Pierwsze doniesienia o tym, ze Rosja wraz z Białorusią chcą powrócić do cyklicznych ćwiczeń „Zapad” pojawiły się już w lutym, gdy w Moskwie przebywała delegacja białoruskich wojskowych. Jednak wówczas wielu komentatorów uważało, że w czasie zawieruchy na Ukrainie Rosja odpuści sobie tego typu manewry. Okazuje się, że nic bardziej mylnego.
Rosja przerzuci wojska na Białoruś
Oficjalne potwierdzenie faktu, że za wschodnią granicą Polski rozpoczęto intensywne przygotowania do kolejnych ćwiczeń wojskowych nadeszło w środę z Białorusi. Tamtejsi wojskowi potwierdzili, że sztaby obydwu armii zabrały się już do pracy.
- Ćwiczenia te będą stanowić główne wydarzenie wspólnego szkolenia wojskowych ośrodków dowodzenia i wojsk w 2025 roku i stworzą warunki do dalszego doskonalenia istniejącego systemu zapewnienia bezpieczeństwa militarnego Państwa Związkowego – powiedział Wiktor Chrenin, minister obrony Białorusi.
Ogłosił on również, że ćwiczenia te mają sprawdzić poziom gotowości bojowej regionalnej grupy wojsk w praktyce i „zdolność wojsk do wspólnego osiągania wyznaczonych celów”. I choć na tym kończą się oficjalne doniesienia białoruskich i rosyjskich dygnitarzy, to o wiele więcej światła na szykowane manewry rzuca grupa monitorująca ruchy rosyjskich wojsk o nazwie „Białoruski Projekt Hajun”. Według jej ustaleń, ćwiczenia „Zapad 2025” mają być największe w historii Regionalnej Grupy Wojsk, a na Białoruś dotrzeć mają rosyjskie czołgi, broń przeciwlotnicza, masa dronów i środków walki elektronicznej. Od września też przygotowane mają być poligony, na których ćwiczyć będą białoruscy i rosyjscy żołnierze.
Rosja coś kombinuje. Znów na Białorusi
Według ustaleń „Białoruskiego Hajuna” rosyjskie wojska dotrzeć mają na Białoruś do końca tego roku, co już samo wydaje się być zastanawiające. Dotychczas bowiem cykliczne ćwiczenia „Zapad”, organizowane co dwa lata od 2009 roku, odbywały się jesienią. Tymczasem przyspieszenie przerzutu wojsk na Białoruś świadczyć może, iż tym razem manewrów spodziewać możemy się jeszcze tej zimy.

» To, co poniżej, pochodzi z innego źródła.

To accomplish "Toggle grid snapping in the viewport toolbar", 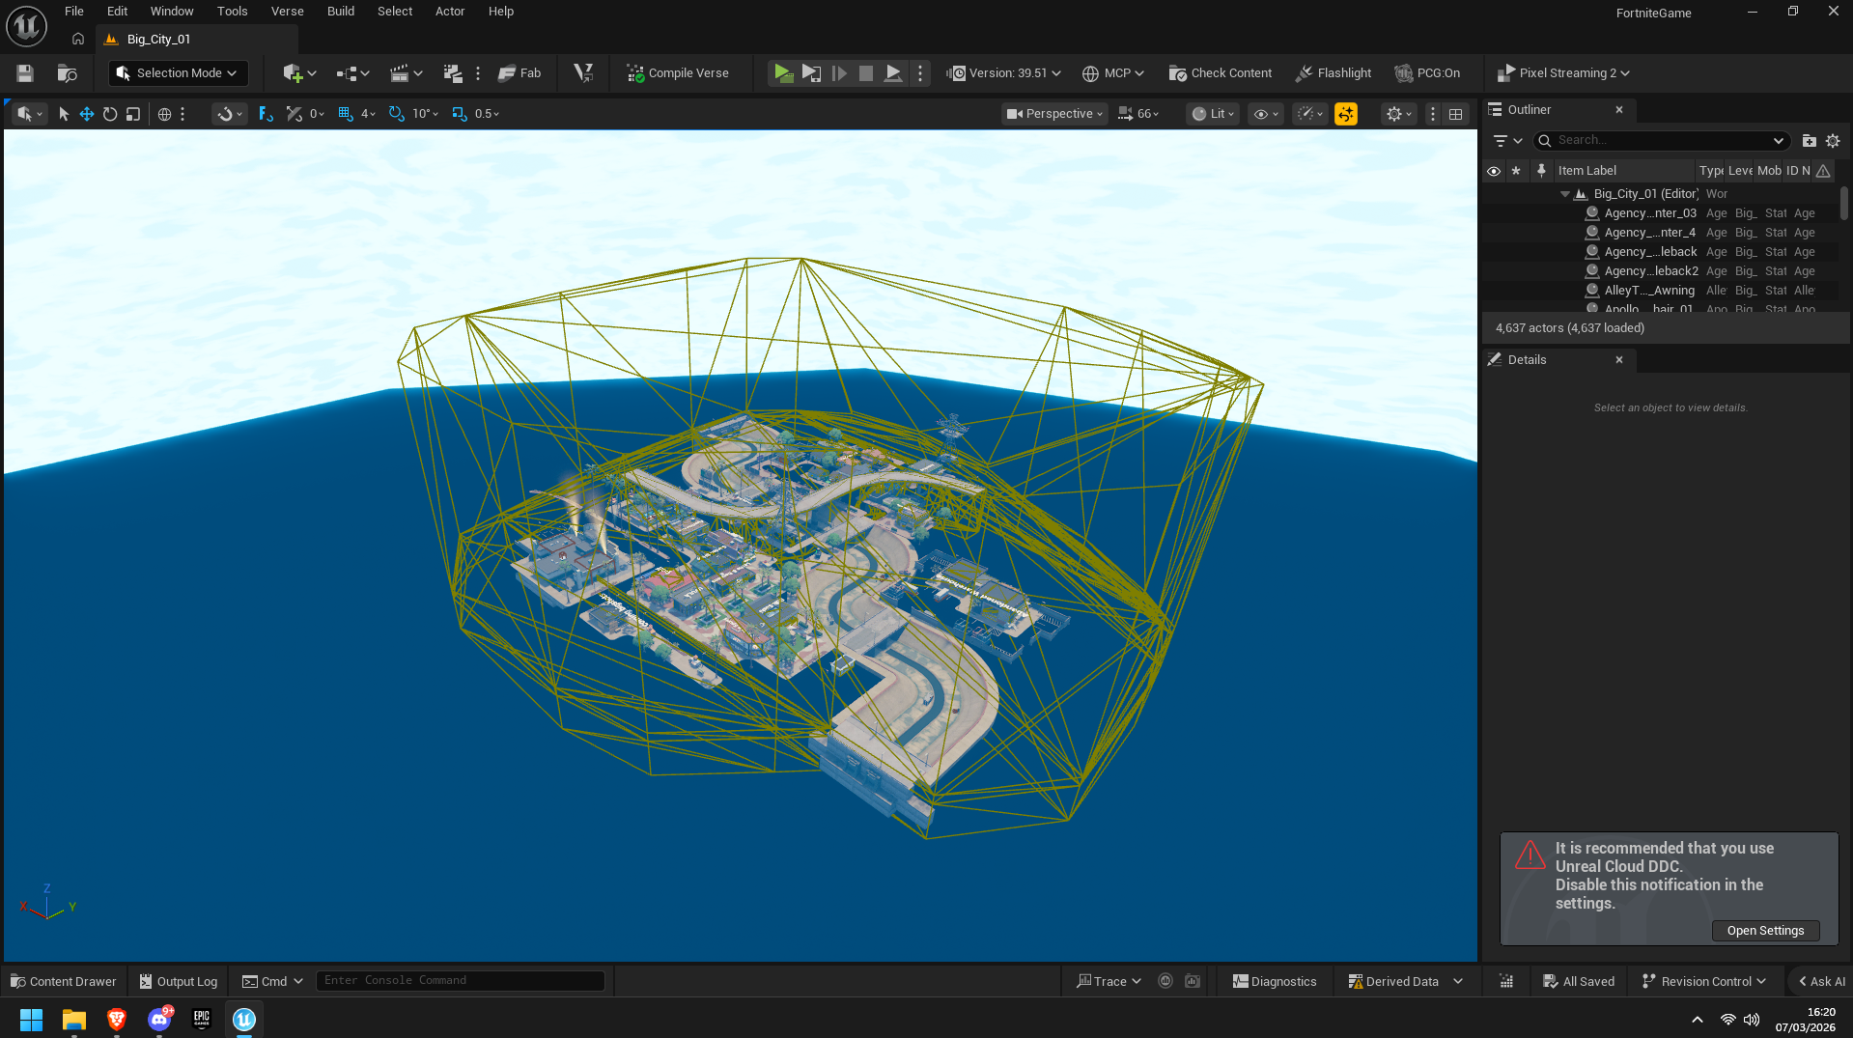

Organizatorzy zapowiadają też, że będą to największe ćwiczenia w historii, ale nie trzeba sięgać daleko pamięcią wstecz, aby przypomnieć sobie podobne twierdzenia z 2021 roku. Wówczas to w takich samych ćwiczeniach udział wzięło 200 tys. wojskowych i 760 jednostek pancernych, a po zakończeniu manewrów wojska nie wróciły do koszar. Odczekały kilka tygodni i runęły na Ukrainę. Podobne obawy pojawiają się i teraz.
„Nie jest wykluczone, że pod pretekstem przygotowania i przeprowadzenia ćwiczeń Zapad 2025 strona rosyjska faktycznie rozważa odwrócenie uwagi od wojny na wschodzie i południu Ukrainy lub nawet próbę nowej penetracji Ukrainy z terytorium Republiki Białorusi – twierdzą specjaliści z portalu Defense Romania. Baczną uwagę zwraca się też na tzw. przesmyk suwalski.
Zwyczajowo ćwiczenia z cyklu „Zapad” miały symulować obronę przed napaścią, nie podanych co prawda z nazwy, ale dobrze identyfikowalnych państw NATO. W 2021 roku Polska, jako jeden z trzech wydumanych agresorów otrzymała nazwę „Niaris”, Litwa stała się Republiką Północną, a Łotwa – Pomorią.